#### [PROBLEM]
The answer is an exact repetition of every entry, with all images left out.

(Pixel coordinate grounding data)
* * * * * * *

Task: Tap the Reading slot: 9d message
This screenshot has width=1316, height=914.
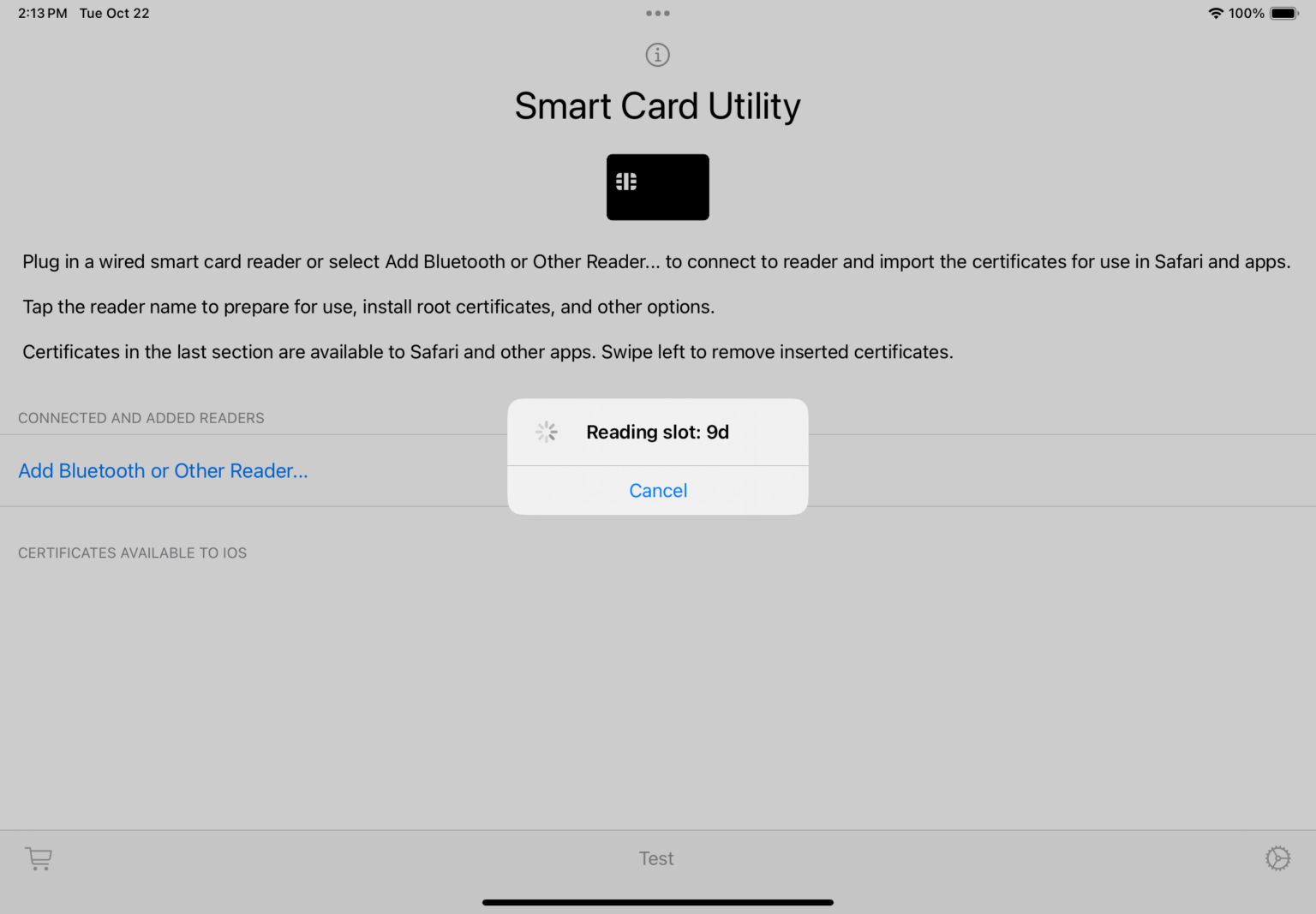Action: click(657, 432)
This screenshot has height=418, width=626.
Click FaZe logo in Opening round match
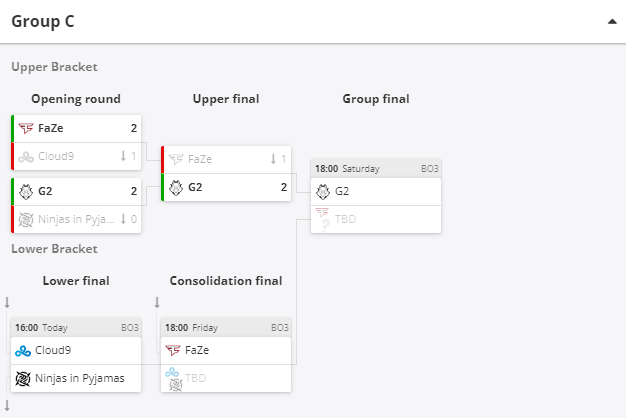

* * * * * * *

#### [OUTPUT BELOW]
Task: Tap the Reading slot: 9d message
This screenshot has width=1316, height=914.
Action: click(657, 432)
This screenshot has height=418, width=626.
Click FaZe logo in Opening round match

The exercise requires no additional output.